For those of us living in the southeastern U.S., it’s hard to focus on anything but Hurricane Florence right now. Although I live far enough away that we aren’t in any danger, we’re close enough that we’ll feel some of the effects of the storm – including a fair amount of wind and rain this weekend. Nothing like the brute force pummeling the coast, however, and nothing like the pounding we took last year when Irma came through. But even that didn’t hit us nearly as bad as those who were in the direct path of the storm.
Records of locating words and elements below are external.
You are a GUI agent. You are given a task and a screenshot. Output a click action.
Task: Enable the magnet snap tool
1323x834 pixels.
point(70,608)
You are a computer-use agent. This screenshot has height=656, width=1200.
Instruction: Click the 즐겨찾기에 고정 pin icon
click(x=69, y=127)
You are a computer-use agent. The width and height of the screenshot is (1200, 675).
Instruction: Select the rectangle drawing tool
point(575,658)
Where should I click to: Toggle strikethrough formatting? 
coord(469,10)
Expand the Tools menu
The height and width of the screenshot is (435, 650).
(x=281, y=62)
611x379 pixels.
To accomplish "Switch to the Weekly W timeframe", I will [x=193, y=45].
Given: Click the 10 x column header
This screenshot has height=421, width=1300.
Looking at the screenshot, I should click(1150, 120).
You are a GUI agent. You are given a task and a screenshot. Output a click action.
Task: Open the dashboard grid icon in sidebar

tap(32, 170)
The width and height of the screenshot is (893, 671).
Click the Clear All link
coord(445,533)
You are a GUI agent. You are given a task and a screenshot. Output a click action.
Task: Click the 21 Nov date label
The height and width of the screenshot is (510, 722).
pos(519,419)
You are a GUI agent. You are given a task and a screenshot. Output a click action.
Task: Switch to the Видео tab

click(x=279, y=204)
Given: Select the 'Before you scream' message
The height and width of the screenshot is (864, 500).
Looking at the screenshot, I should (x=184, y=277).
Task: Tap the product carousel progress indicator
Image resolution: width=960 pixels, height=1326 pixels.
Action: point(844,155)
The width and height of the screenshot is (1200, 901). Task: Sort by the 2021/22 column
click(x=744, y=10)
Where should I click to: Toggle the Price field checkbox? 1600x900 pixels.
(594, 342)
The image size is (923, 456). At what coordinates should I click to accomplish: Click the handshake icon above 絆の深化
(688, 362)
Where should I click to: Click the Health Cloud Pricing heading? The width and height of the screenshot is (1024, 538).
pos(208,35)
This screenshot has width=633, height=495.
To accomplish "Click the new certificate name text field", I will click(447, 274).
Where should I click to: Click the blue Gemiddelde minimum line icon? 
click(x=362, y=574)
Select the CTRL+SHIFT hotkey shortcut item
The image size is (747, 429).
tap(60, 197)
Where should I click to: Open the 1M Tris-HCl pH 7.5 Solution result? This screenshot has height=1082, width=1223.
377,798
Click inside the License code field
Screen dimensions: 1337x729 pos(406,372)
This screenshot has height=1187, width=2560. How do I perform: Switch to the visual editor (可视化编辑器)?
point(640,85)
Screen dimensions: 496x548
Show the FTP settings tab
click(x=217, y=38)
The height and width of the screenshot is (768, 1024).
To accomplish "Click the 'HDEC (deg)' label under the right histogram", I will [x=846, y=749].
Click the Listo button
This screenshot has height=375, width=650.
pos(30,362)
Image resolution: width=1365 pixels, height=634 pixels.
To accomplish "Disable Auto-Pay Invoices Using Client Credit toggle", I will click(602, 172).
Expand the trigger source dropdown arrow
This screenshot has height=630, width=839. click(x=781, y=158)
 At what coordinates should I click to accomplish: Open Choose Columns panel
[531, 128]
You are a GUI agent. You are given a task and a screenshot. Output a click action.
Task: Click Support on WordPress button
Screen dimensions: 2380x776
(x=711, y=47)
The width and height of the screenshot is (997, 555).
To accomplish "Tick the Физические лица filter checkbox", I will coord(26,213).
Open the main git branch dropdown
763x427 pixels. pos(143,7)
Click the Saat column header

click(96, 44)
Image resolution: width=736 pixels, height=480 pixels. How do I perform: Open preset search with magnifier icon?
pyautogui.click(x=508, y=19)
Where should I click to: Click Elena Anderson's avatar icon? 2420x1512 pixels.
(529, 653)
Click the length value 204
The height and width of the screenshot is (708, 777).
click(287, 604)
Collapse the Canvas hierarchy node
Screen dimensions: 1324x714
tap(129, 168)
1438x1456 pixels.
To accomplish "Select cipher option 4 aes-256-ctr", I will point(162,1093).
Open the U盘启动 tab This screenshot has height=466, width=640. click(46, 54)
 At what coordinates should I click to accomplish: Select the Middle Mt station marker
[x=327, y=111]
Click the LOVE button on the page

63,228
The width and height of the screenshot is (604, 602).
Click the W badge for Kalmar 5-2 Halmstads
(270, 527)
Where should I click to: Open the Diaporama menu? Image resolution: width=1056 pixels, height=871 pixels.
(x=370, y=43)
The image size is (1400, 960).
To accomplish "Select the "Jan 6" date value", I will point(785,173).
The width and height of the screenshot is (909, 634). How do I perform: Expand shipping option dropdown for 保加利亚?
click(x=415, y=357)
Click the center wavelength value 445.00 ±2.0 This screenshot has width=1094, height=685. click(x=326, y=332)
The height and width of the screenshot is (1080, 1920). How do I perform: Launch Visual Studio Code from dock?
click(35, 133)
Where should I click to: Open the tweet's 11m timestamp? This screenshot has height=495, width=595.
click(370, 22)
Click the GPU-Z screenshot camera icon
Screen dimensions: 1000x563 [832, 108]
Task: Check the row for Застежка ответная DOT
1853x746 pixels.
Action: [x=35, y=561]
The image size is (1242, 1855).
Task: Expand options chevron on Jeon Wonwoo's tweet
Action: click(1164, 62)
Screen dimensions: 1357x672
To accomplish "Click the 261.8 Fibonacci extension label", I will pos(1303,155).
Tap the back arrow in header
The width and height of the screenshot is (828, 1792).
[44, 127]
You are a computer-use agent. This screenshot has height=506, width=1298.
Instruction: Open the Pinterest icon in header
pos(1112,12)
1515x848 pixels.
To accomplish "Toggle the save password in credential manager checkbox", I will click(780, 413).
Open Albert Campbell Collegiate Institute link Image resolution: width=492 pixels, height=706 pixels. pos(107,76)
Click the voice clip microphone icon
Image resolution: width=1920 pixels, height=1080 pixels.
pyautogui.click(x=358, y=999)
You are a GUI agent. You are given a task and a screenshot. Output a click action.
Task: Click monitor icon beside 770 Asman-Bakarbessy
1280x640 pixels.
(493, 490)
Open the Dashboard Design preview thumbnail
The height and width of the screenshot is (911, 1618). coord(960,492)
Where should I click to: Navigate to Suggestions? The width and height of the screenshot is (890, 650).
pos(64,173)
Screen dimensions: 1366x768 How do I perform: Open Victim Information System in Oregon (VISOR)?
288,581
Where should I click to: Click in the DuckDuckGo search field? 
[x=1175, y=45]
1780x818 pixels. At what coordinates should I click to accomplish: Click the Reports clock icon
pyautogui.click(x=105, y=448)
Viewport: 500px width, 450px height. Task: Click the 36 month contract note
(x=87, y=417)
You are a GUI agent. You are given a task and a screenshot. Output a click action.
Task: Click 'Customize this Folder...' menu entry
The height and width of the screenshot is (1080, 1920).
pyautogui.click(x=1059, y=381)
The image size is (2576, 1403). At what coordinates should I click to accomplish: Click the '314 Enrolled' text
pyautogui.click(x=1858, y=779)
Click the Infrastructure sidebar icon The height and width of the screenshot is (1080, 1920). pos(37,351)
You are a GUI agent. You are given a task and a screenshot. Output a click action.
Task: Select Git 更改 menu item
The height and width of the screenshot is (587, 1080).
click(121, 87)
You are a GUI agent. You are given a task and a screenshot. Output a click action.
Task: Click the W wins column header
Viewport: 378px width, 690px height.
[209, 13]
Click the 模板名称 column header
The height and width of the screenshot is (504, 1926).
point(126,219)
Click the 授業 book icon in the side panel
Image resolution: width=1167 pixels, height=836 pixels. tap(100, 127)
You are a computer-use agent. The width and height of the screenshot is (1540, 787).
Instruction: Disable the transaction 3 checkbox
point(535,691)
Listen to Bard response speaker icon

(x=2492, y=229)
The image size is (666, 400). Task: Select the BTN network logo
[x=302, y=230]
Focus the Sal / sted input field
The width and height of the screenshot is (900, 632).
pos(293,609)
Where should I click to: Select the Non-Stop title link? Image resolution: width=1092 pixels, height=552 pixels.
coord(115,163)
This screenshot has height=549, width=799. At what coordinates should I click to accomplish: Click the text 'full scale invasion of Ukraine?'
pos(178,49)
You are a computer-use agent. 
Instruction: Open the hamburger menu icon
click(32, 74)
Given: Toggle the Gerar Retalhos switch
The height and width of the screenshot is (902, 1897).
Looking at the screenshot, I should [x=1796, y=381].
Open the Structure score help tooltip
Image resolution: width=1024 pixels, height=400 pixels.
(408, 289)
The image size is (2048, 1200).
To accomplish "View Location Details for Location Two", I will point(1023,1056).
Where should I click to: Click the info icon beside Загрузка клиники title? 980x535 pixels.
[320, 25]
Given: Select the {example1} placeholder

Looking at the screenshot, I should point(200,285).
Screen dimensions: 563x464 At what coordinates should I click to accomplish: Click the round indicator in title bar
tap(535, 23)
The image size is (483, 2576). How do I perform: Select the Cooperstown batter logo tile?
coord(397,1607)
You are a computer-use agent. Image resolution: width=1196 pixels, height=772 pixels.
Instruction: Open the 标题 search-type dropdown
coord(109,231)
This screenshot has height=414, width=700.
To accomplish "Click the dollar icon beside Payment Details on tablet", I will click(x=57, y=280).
We have friends in South Carolina who had to evacuate their homes, and other friends who have opened their homes to people fleeing the hurricane. We’ve contacted a number of people to check on their plans and to make sure they’re okay, and we’ve reassured the people who have contacted us for the same reason. We appreciate their concern, and are grateful for those who are thinking about us and worrying about us.
That’s one of the things that always seems to happen in the face – or the aftermath – of a devastating disaster, whether it be natural disaster like a hurricane, tornado, or wildfire, or a manmade one such as suicide bombers and school shootings. People first check on loved ones who may be in danger, and then do what they can to help in relief efforts. Although the worst of Florence is yet to be unleashed, and there has already been massive destruction and several deaths, there have also already been a number of heroic rescues. Not only by emergency personnel, but by ordinary people who put their own lives in danger in order to save others.
No matter where you live, I hope you’ll join me in praying for the victims of Hurricane Florence, and for those who are helping them in whatever ways they can. And I hope – actually, I know – we will all join together in responding to the tremendous need there will be once the storm has finally abated.